Erin Christovale, co-curator for “Made in L.A.,” said Hill’s physical presence had a strong impact on the reception of the work since the bodily aspect of his art allowed for viewers to engage more deeply, unlike typical art objects do. Hill garnered regular visitors and people wanted to stand for him, she said.
For each month of the event, Hill changed the color and style of his outfit to mark a shift in mentality. The first month’s color was black, representing a mourning of his life before the event and signaling the radical shift forthcoming, Hill said. The second month featured white colors to symbolize a state of peace within himself, and the final month saw Hill in a metallic gold pullover with blue shorts and socks, evocative of his time at UCLA as he worked toward his MFA. After three months of performing and sharing his story, Hill’s final day on the podium proved to be an emotional one as viewers gifted flowers and cheered as he stepped off the platform for the last time, Christovale said. Hill said the podium became a home and space of transformation which was difficult to depart from.
“It was a kind of cocoon that as painful and exhausting as it was, it was also comforting in the way that consistency usually is. So it’s weird but I was afraid to leave it in a way, so the last day almost felt kind of like a shedding of a skin or something and growth,” Hill said. “I don’t think they call them growing pains for nothing.”
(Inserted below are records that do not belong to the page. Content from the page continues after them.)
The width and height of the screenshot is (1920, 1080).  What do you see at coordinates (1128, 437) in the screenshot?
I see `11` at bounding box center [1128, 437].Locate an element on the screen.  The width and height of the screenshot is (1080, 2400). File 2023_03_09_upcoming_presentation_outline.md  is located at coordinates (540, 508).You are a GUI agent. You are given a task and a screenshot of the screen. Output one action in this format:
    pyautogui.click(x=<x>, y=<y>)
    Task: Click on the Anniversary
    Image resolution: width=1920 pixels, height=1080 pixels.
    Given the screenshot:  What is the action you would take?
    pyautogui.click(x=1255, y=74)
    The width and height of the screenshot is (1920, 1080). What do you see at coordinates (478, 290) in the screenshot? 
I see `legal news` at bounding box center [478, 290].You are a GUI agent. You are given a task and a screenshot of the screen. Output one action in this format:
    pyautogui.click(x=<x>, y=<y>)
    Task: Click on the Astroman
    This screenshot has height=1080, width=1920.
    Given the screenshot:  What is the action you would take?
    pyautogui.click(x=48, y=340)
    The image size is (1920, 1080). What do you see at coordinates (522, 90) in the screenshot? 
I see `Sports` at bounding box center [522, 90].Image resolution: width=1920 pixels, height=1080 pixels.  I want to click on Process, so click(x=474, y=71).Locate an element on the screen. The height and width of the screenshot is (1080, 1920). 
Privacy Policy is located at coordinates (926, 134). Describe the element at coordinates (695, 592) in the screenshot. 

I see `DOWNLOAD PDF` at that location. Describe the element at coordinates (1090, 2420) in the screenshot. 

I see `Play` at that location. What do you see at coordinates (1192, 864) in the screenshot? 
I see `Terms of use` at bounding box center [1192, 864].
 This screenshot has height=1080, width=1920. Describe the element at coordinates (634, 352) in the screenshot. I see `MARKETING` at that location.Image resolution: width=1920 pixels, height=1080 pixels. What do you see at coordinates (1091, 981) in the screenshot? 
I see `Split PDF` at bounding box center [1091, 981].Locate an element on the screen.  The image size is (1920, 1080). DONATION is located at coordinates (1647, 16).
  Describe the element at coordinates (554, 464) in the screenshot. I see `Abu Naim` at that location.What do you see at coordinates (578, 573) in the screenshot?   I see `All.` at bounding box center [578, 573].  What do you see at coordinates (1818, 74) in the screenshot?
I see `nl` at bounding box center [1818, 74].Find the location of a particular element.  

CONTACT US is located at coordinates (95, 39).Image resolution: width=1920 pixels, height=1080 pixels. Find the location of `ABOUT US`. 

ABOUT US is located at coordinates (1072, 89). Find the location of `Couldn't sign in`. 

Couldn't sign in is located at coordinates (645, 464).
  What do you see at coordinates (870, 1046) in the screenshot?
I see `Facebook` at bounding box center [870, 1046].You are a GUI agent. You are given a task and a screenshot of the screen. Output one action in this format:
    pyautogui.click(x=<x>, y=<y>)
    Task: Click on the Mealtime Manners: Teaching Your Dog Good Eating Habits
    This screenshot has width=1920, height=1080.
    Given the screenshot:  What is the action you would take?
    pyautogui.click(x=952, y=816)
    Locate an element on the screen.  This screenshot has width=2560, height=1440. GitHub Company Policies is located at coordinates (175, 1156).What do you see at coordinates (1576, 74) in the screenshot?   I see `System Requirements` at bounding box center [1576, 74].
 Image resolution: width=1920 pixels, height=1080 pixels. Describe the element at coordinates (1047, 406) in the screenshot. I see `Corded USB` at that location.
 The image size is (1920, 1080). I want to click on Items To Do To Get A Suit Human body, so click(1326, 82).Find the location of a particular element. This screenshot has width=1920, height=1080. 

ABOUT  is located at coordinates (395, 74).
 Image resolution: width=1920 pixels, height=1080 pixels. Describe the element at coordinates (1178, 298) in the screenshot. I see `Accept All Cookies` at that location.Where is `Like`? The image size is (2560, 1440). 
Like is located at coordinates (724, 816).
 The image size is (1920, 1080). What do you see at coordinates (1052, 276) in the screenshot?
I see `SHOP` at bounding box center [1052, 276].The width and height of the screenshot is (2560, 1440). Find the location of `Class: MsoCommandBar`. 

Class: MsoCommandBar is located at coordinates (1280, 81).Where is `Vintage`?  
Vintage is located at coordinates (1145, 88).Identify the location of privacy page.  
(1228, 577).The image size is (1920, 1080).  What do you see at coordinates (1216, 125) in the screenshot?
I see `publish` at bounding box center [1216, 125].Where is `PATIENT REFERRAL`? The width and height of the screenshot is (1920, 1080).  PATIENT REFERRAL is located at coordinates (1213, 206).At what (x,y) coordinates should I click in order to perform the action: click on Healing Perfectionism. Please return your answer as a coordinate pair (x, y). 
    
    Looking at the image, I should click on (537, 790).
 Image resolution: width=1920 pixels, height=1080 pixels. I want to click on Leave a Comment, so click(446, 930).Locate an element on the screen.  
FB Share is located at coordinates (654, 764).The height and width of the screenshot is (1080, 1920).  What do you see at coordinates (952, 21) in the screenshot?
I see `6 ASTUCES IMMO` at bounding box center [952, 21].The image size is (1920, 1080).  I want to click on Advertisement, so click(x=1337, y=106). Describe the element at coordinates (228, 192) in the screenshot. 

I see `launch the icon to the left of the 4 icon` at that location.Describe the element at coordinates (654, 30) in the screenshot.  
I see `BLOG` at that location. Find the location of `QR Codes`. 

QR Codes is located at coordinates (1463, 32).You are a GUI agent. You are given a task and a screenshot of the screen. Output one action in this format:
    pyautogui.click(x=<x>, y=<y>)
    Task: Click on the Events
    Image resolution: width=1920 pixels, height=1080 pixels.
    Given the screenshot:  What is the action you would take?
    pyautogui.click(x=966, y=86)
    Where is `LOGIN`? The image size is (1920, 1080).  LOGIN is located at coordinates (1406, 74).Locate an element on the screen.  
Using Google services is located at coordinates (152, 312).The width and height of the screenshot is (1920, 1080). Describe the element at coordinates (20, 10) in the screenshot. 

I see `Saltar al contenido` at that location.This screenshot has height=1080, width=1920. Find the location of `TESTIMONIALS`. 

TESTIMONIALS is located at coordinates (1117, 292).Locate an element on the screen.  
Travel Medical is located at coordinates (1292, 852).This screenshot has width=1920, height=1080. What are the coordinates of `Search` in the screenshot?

Through the duration of “Made in L.A.,” viewers awarded Hill the event’s Public Recognition Award through votes and since its ending, Hill said he feels optimistic after reflecting on the adversity he faced because of the vibrant pulse of the younger generation of students succeeding him. Hill has recently begun doing a fellowship at the Radcliffe Institute for Advanced Study at Harvard University and showing photographs in New York City that he had taken on his one day off each week from “Excellentia, Mollitia, Victoria.”
“At a certain point, none of this is really about me. It starts with me and it starts from a very personal place, but the hope for all of this is that it’s for people coming up after me who might need some sort of visual representation to sort of offer new possibilities,” Hill said. This is for the younger me’s, my younger selves and all of our younger selves.”